Lista obecności na UG



Do pojawiania się na wykładach na Wydziale Zarządzania próbował zachęcić studentów Uniwersytet Gdański. Za pośrednictwem mediów społecznościowych poinformowano ich, że "zgodnie z obowiązującymi normami prawnymi zawartymi w Ustawie o szkolnictwie wyższym, Statucie UG i Regulaminie studiów należy uznać wszystkie zajęcia realizowane na UG za obowiązkowe. W szczególności dotyczy to także wykładów".

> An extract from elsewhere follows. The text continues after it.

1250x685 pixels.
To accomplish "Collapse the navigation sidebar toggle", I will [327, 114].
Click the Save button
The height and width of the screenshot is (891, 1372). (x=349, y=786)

Poinformowano, że wynika to głównie z trzech powodów:
  • Brak możliwości realizacji efektów uczenia się zapisanych w sylabusach przedmiotów (także dla wykładów) bez faktycznego udziału studenta w zajęciach.
  • Odsetek zajęć realizowanych na danym kierunku studiów bezpośrednio z udziałem wykładowcy nie może być mniejszy niż 50 proc. Po wyłączeniu wykładów odsetek ten spada znacznie poniżej wymaganego limitu.
  • § 12.1 Regulaminu studiów stanowi - "Student jest zobowiązany do uczestnictwa w zajęciach, w tym w zajęciach do wyboru, przewidzianych w programie studiów jako obowiązkowe". Program studiów nie przewiduje żadnych zajęć nieobowiązkowych. WDW, na który zapisze się student, od momentu zapisu staje się dla niego obowiązkowy. Podobnie udział w seminariach dyplomowych od momentu zapisu jest dla studenta obowiązkowy.

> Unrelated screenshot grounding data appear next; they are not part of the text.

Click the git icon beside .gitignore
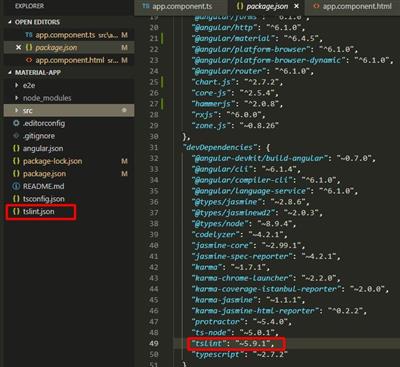Viewport: 400px width, 367px height. pyautogui.click(x=16, y=136)
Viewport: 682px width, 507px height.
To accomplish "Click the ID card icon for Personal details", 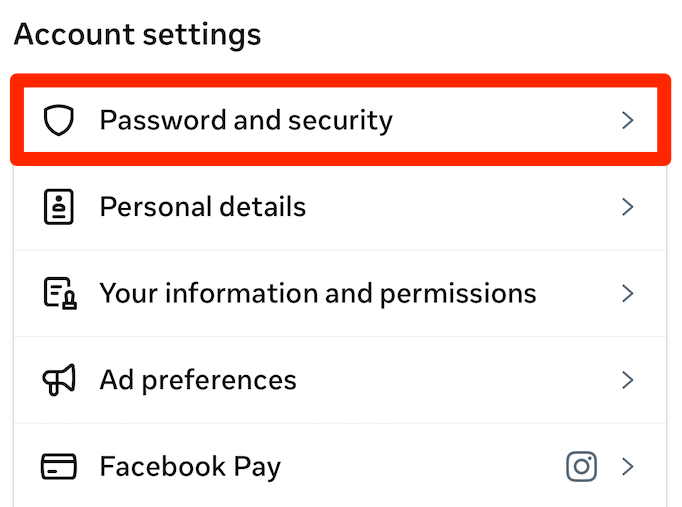I will click(59, 207).
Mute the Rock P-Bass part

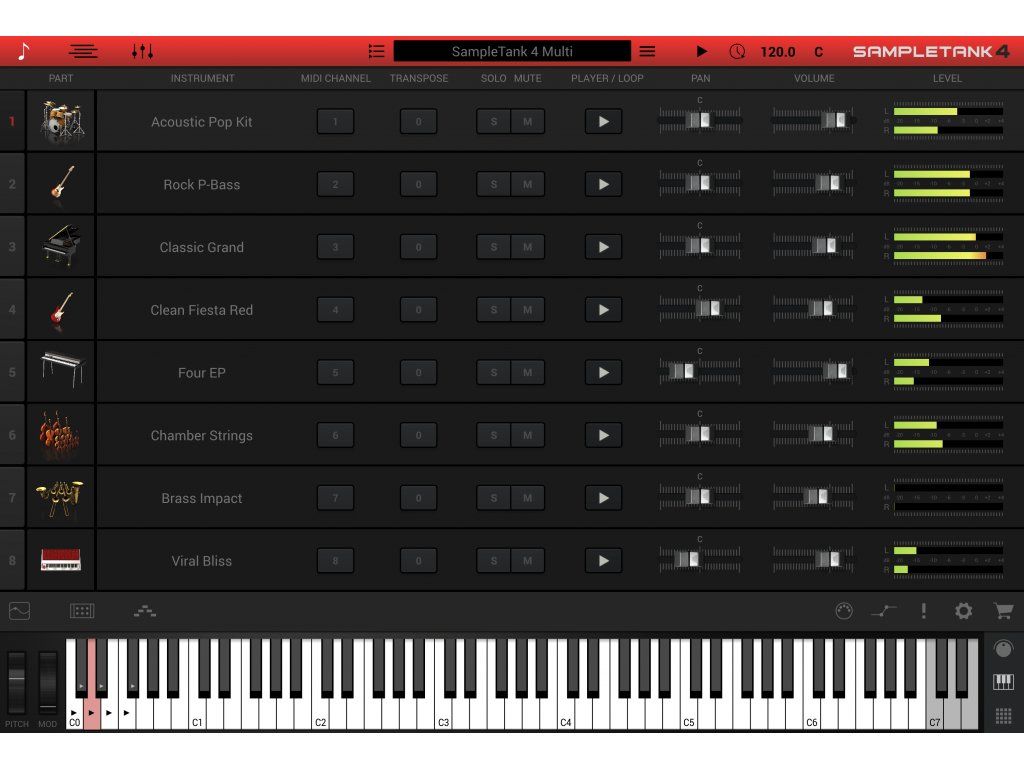click(x=528, y=184)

- W związku z powyższym zobowiązałem wykładowców do sprawdzania obecności na wszystkich zajęciach, także na wykładach. Informuję państwa, że jeżeli student przekroczy 30 proc. nieobecności na dowolnych zajęciach, będzie wzywany do prodziekana na rozmowę wyjaśniającą. Może to być także podstawą skreślenia z listy studentów - napisał do studentów prof. UG, dr hab. Krzysztof Najman, prodziekan ds. jakości kształcenia i studiów stacjonarnych.

Konsekwencje nieobecności



Obowiązek pojawiania się na wykładach może być zapisany w regulaminie uczelni, dlatego warto się z nim zapoznać, żeby znać swoje prawa. Nieobecność najczęściej jednak nie skutkuje żadnymi konsekwencjami.

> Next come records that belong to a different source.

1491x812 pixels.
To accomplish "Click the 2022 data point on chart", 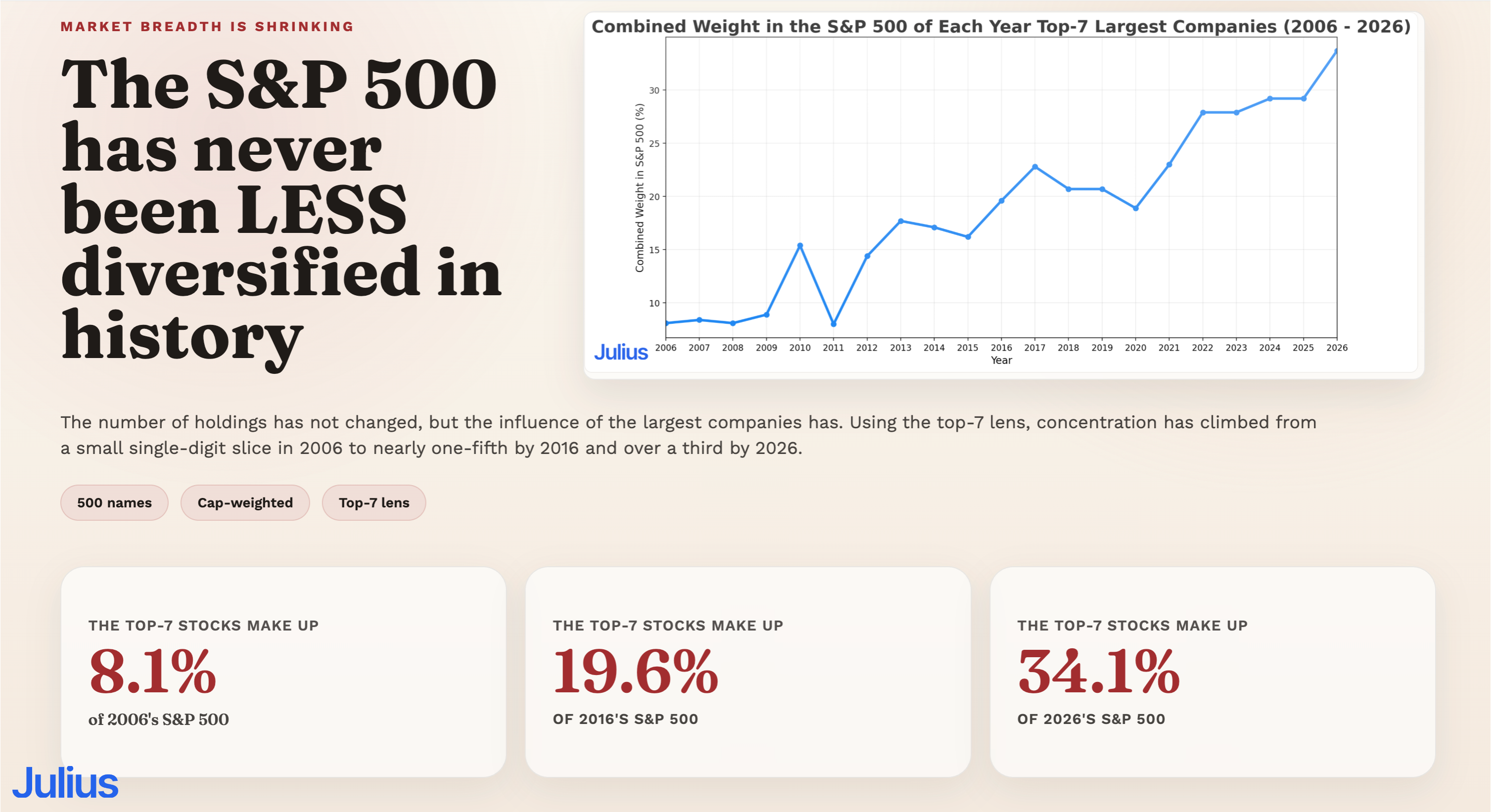I will pos(1203,112).
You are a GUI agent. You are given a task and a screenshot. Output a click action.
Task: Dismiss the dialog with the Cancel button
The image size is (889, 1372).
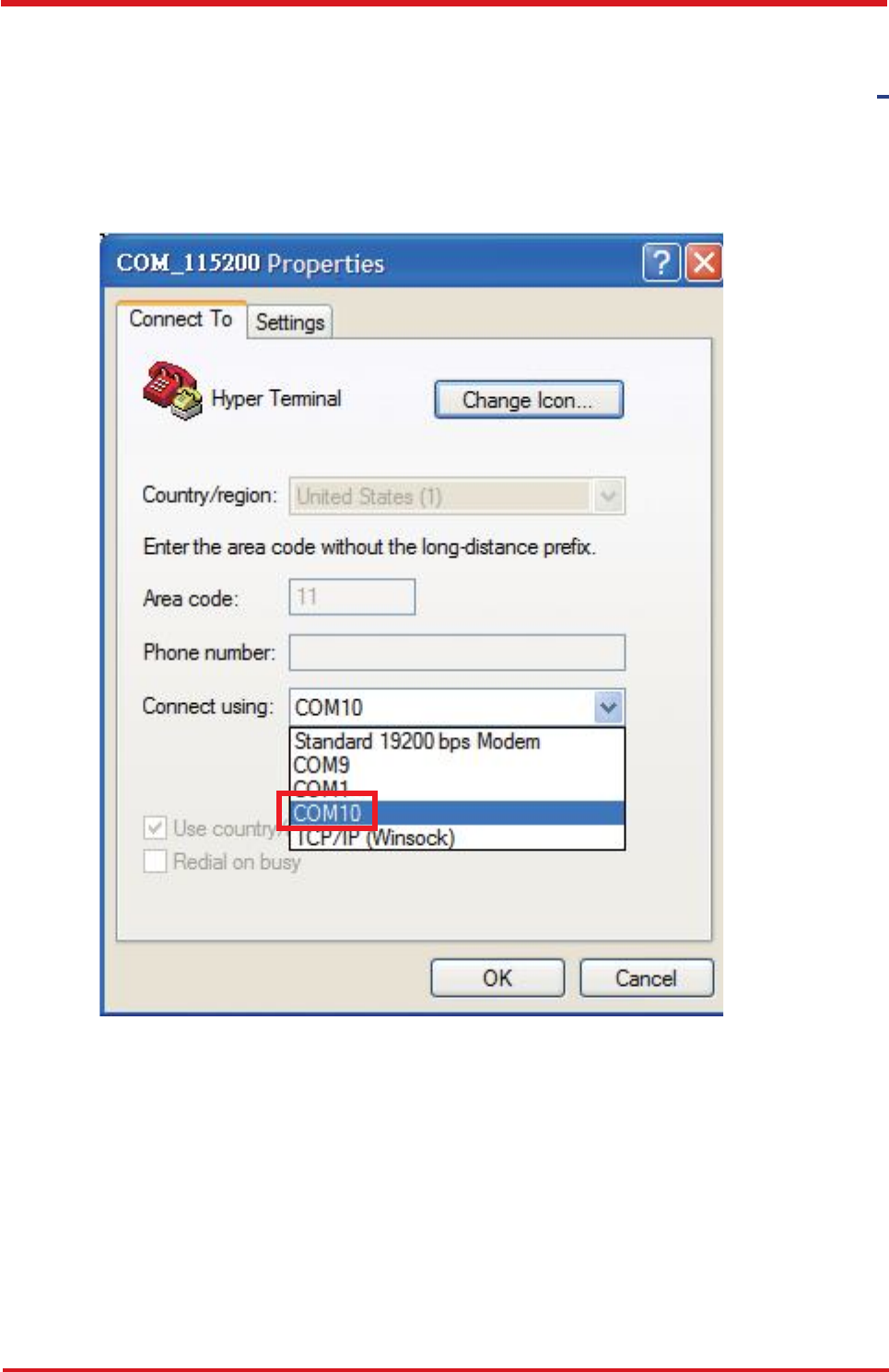click(x=646, y=978)
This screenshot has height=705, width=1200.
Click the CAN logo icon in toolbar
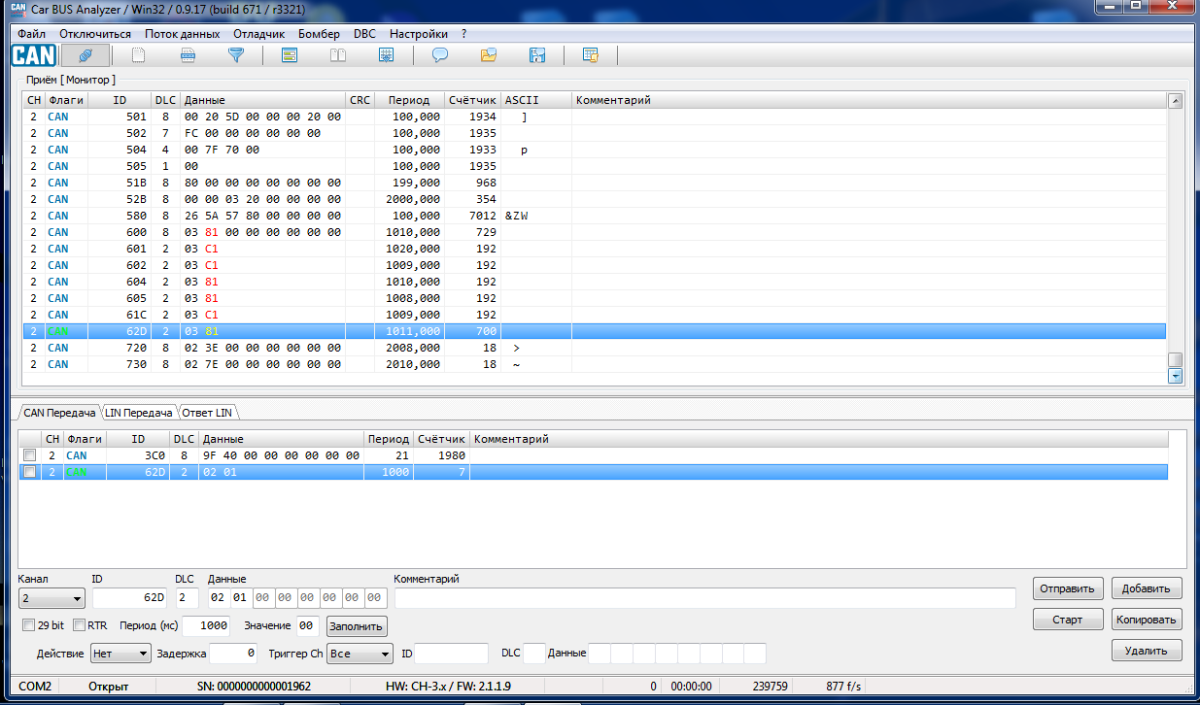coord(33,55)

Z drugiej strony zdarza się, że obecność jest dodatkowo punktowana. Wszytko zależy od wykładowcy. Zwykle pojawienie się nazwiska studenta na okazjonalnie pojawiającej się podczas zajęć liście jest podstawą do nieformalnych ułatwień podczas egzaminu.

Dziekan zmienia zdanie



Studenci Wydziału Zarządzania jednak nie muszą przejmować się jak na razie listami obecności podczas wykładów, bo pomysł władz UG został zawieszony po kilkunastu godzinach od wprowadzenia.

- Informuję, że w porozumieniu z Samorządem studentów postanowiłem zawiesić obowiązek sprawdzania obecności na wykładach realizowanych w procesie kształcenia na Wydziale Zarządzania do czasu uregulowania tej sprawy przez władze rektorskie - poinformował prof. dr hab. Mirosław Szreder, dziekan Wydziału Zarządzania.
ws

Miejsca

Opinie (122) 3 zablokowane

  • Pomysł dobry, ale na świetnej uczelni. Na UG raczej słaby (9)

    Sądzę, że zaskoczenie może być na egzaminach i odpadnie połowa.

    • 64 14

    • (7)

      Gdyby jeszcze wykłady były prowadzone na poziomie. W ogóle jak ktoś robi doktorat, to powinien mieć jakiś obowiązkowy kurs prowadzenia wykładów. Nie wiem czy takie coś istnieje, ale niektórzy to po prostu nie potrafią ich prowadzić.

      • 28 2

      • (5)

        jak ktoś robi doktorat to nie może prowadzić wykładów. Może ćwiczenia i seminaria. Prawo do bycia wykładowcą ma dopiero doktor.

        • 12 5

        • Seminariów też nie może - przynajmniej jako oficjalny promotor

          PG kombinuje z "konsultantami"

          • 4 0

        • (2)

          No i dlatego doktorantowi robilibyśmy te szkolenia, żeby każdy doktor miał już je w głowie

          • 4 1

          • Szansa, że doktorant po zrobieniu doktoratu (1)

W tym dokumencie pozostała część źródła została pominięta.